Some phrases, I notice, are still designed to rally the “insider” troups around an idea that – publicly – might not be completely understood. It is a war of words that is designed to disguise the most controversial of ideas in the least controversial, divisive way possible. The ultimate linguistic game of “hide the ball.”

This, of course, engenders political paranoia on all sides of a controversy. Suddenly, becuase people are being so coy about how they express ideas, they are much more difficult targets. In order to mount an attack against an opponent, the attacker must make accusations about the use of “code words” that really mean something completely different from what is being expressed. Sometimes, the accusations are justified. Sometimes, they just make for terrific smoke screens. Always, the original speaker can defend herself against her critics by accusing them of hysteria and mischaracterization.

Here are a few of my favorites:

I support the troops.” Well, who doesn’t? I don’t want to see anyone die in Iraq, including the sons and daughters of American citizens. But we all know that this means a whole lot more, don’t we?

Lets get our troops out of harm’s way.” This is the counter-gambit from the anti-war folk. Who doesn’t agree with this? You don’t want our troops to be safe?! But we all know where you stand when you say this, too, don’t we?

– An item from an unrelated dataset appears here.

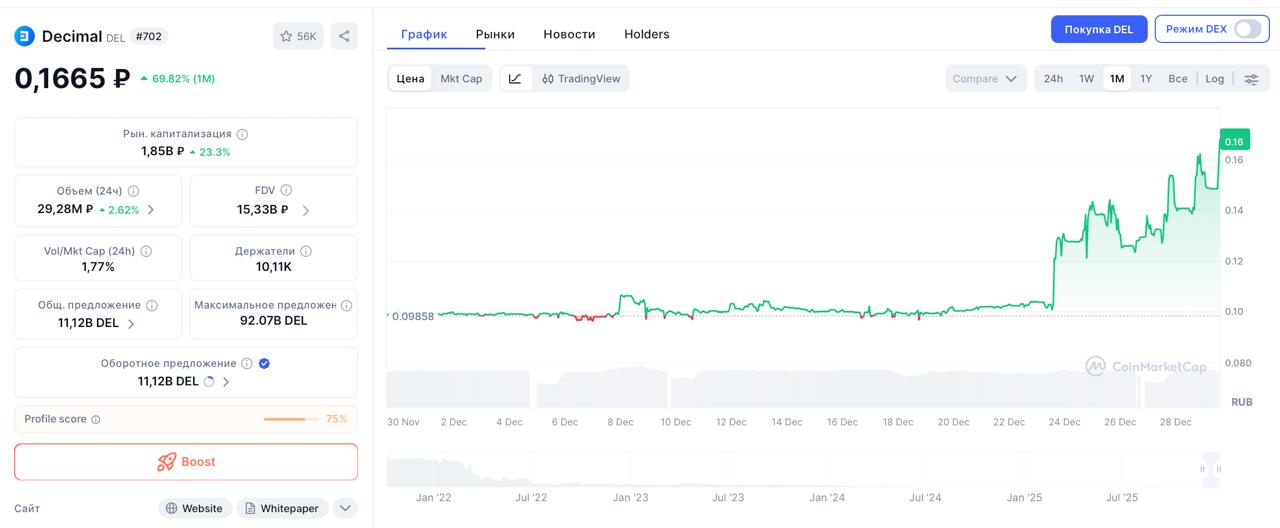
Task: Select the line chart type icon
Action: point(515,79)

Working for peace and democracy in the middle east.” More war rhetoric here – but I hope you can see again: an easily supported premise (on the surface) that carries a huge political punch.

Immigrants should obey the law.” Well, duh! Who can disagree that people ought to obey laws, even if they disagree with them. But the statement also evades the whole issue: are the laws, as they exist – just ones? How should they be changed in light of the immigrants’ plight? Should we reconsider the level of compassion that our laws show toward others? Have those laws been unfair? Those are all tougher questions. (In my view, both sides in this controversy are guilty of evading the real questions – have our laws been morally just to immigrants or not? And, if not, what can we do about it?)

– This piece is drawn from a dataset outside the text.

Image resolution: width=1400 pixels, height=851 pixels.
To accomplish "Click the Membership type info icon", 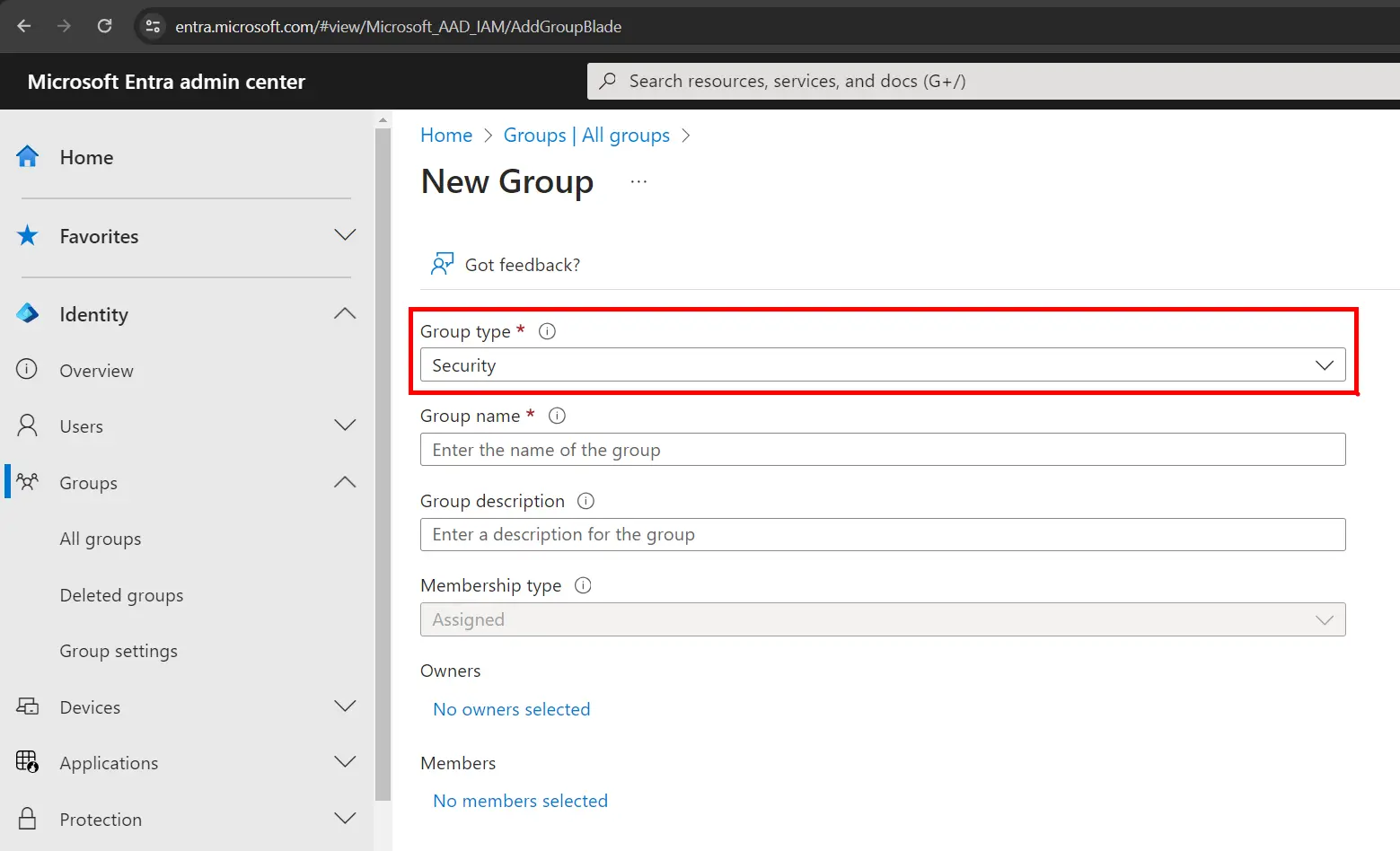I will click(583, 585).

Tax breaks for the rich.” I love this one! It sounds like a horrible, horrible thing, doesn’t it? Why should the rich get breaks, when the poor are obviously the ones that suffer? Problem is – if you’re going to cut taxes, the only people who can benefit are those who are paying taxes to begin with. Our system does not require that taxes be paid by those who are living in poverty. Thus, you can’t really have tax breaks for people who are allowed to keep all of the money they earn. The dems pull this one out every time someone starts preaching tax cuts, and the repubs have yet to find a simple, one liner type way to deal with it.

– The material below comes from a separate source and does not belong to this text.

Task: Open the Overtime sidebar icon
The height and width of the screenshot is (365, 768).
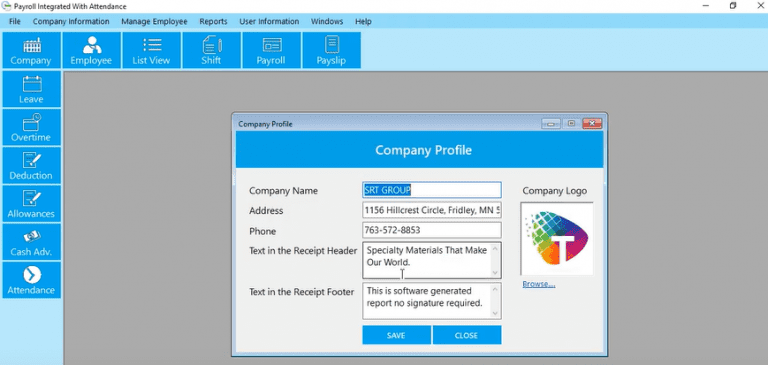Action: pyautogui.click(x=31, y=127)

The reason that this fascinates me is because I’m now beginning to see accusations of “code language” in theological discussions in the churches of Christ – my faith tradition. Here are a few words that are now being accused of being loaded with argumentative baggage:

– “Consumer christians” and “religious goods and services”
– References to being “missional”
– “Spiritual warfare” (you’re thought to almost certainly be leaning toward a charismatic tradition if you use this phrase much)
– “Evangelistic”
– “Christian nation”
– “Our values”
– “God bless America”

I’m sure you will be shocked to hear this – but even the most honorable profession of the barrister is not exempt from this malicious practice. Yes, folks, its true – even lawyers have, on very rare occasion, been known to adopt an inadequately descriptive, but easy-to-agree-with catch phrase in an effort to persuade a judge or jury.

Is this an inevitable product of the culture wars and the creeping growth of the postmodern? Is there an argument to be made that it can be dishonest to use certain words or phrases that describe controversial ideas in ways that are “unfair” because they don’t fully express the idea? What are some of your favorite “code” phrases? Maybe this just a sign that my worldview is being shaped too strongly by my background in speech communication and law. I dunno.

Discussion, anyone?

Update: Here’s an interesting discussion on the question of whether the word “evangelical” has become a politically-loaded term.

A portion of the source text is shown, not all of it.